Pull out each line of the material that contains the word "click" and copy it unchanged.

_____

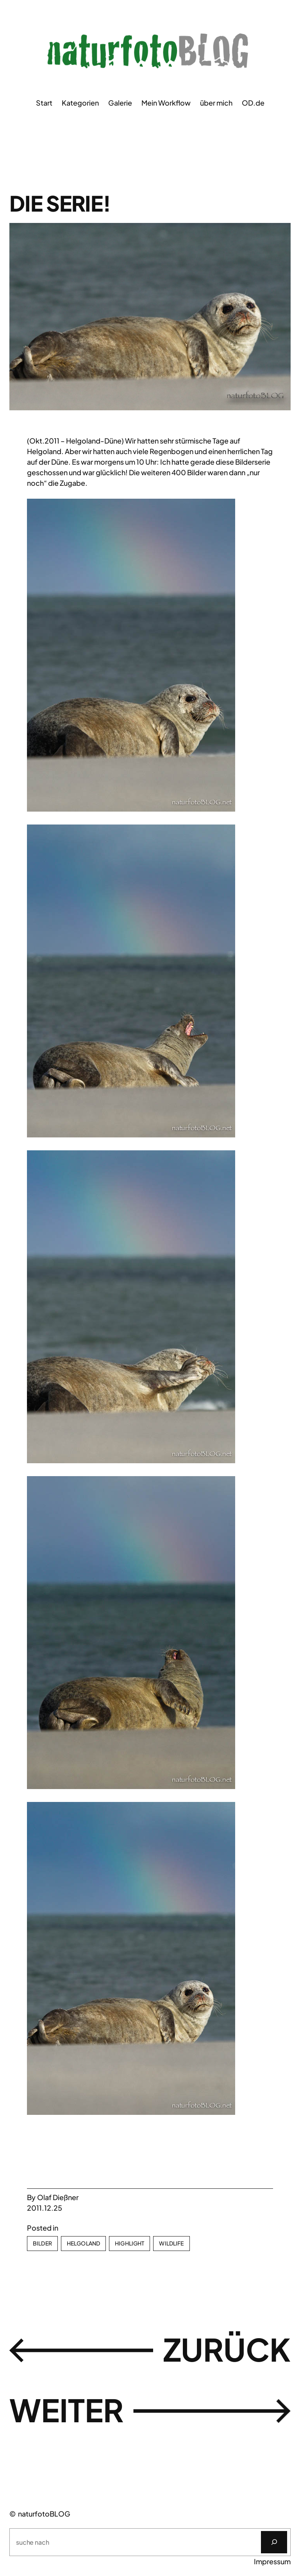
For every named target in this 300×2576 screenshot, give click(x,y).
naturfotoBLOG (44, 2513)
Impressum (272, 2561)
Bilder (42, 2243)
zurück (227, 2349)
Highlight (129, 2243)
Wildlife (171, 2243)
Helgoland (83, 2243)
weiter (66, 2409)
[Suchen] (274, 2542)
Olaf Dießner (58, 2197)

_____

**SOLUTION TO THE PROBLEM**
For every named target in this 300×2576 screenshot, give click(x,y).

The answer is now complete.